Most non-Chinese studies use variously constructed dimensions for idealism and relativism to assess whether relationships with judgement making can be identified (e.g. Shaub et al. 1993; Barnett et al. 1994, 1996, 1998; Douglas and Schwartz 1999; Singhapakdi et al. 2000; Chui and Stembridge 2001; Davies et al. 2001; and Douglas et al. 2001). The findings are generally unanimous in their observation that respondents taking an idealistic position rate unethical activities more conservatively than their relativistic counterparts. Idealists identify more with a need to adhere to principles (generally codified in some form) which support decisions that avoid harm and maximise the welfare of society. Relativists on the other hand question the validity of societal rules and regulations and maintain a situational perspective. Although the ten statements making up the relativism scale are couched in objective third person terms, it is clear that they provide respondents with an opportunity to take a view that permits a degree of self interest, and this affects their judgement making. Positive associations between Machiavellianism and relativism have been explored in both a western (Wakefield 2008) and Chinese (Zhao 2008) context and demonstrate that individuals identifying closely with both belief systems are less likely to reject questionable activities compared to their idealistic counterparts.

China-based studies using the Ethics Position Questionnaire

Past researchers have tended to identify Chinese subjects as demonstrating relativistic tendencies (Dolecheck and Dolecheck 1987; Hampden-Turner and Trompenaars 1993; Ralston et al. 1995; Jackson et al. 2000) or less idealistic than their western counterparts (Whitcomb et al. 1998), citing self-interest and profit seeking as motivating factors. A literature search provides a limited number of recent papers referring to the study of ethical orientations of Chinese business personnel utilising the EPQ. Some involve a comparative analysis with other nations, while others study orientations within a regional context. The former devote attention to explaining variations in ethical positions based on cultural issues underpinning belief systems and discuss differences that focus on Hofstede’s (1980) cultural constructs of power distance, collectivism, femininity and uncertainty avoidance.

Source excerpt ▸
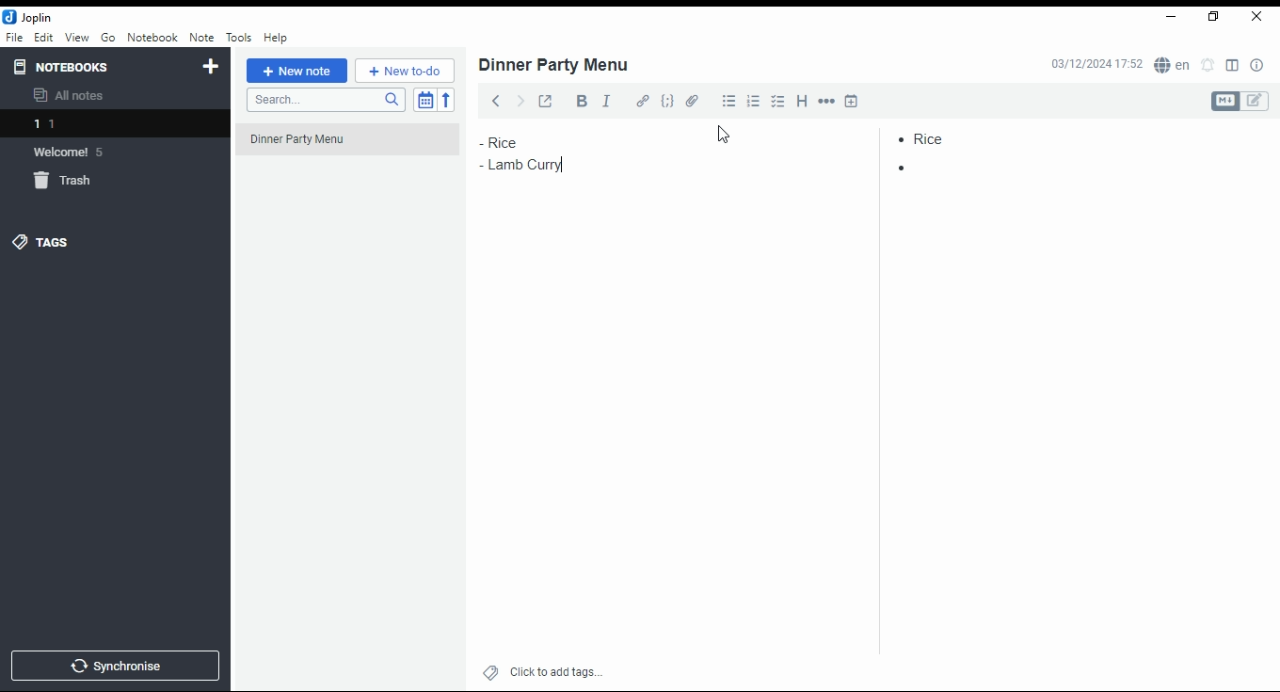 The image size is (1280, 692). What do you see at coordinates (537, 165) in the screenshot?
I see `lamb curry` at bounding box center [537, 165]. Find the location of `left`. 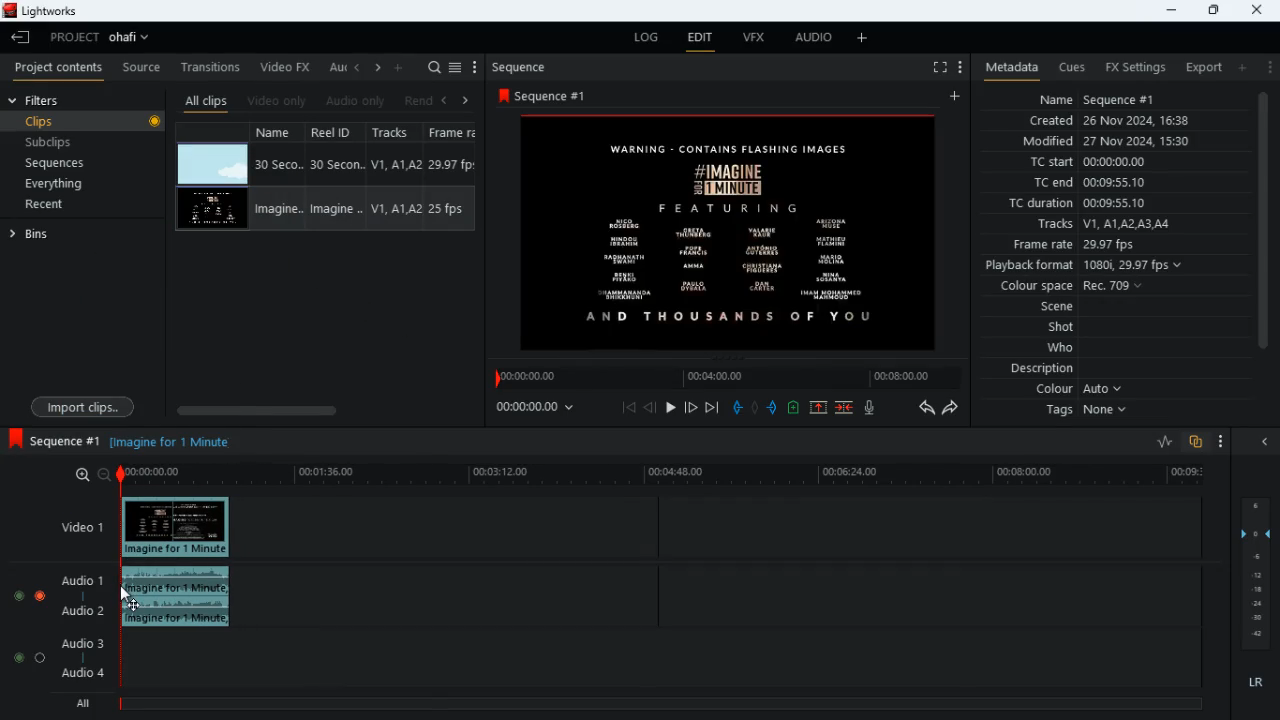

left is located at coordinates (358, 67).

Problems ▸
**A.** Which of Hofstede's (1980) cultural constructs does the passage on idealism and relativism name?
**B.** Could you carry the passage on idealism and relativism further, picking up right after its final sentence?
The data can be set aside; it isn't needed here.

Solved tasks ▸
**A.** Power distance, collectivism, femininity and uncertainty avoidance.

**B.**
Douglas and Weir (2005) found no difference in idealist positions between Chinese and American managers. However, their results showed that Chinese managers (including 142 respondents employed in Beijing and Hong Kong) were significantly higher on the high idealism sub-categories: Situationists (high relativism, high idealism) and Absolutists (low relativism, high idealism). With respect to differences in judgement making, they hypothesised that models of slack creation in budgeting behaviour vary across different national cultural settings. They discerned that for US managers, slack creation behaviour increases as incentive increases and decreases as idealism increases, while for Chinese managers, only incentive (not idealism or relativism) appeared to affect behaviour.

A recent comparative study completed by Robertson et al. (2008) examined differences in ethical orientations between a combined sample of 128 business employees from major urban areas in both China and Peru. Using the standard EPQ measures, the researchers found that Chinese employees were more relativistic and less idealistic than their Peruvian counterparts. They also discovered that these differences contributed significantly to the finding that Chinese respondents were more likely to sacrifice ethical standards when financial gain is possible. They surmised that this finding was likely attributable to the high relativism score, which they also believed could be explained by cultural differences, the Chinese identifying more with collectivist principles and the attendant negative aspects of guanxi.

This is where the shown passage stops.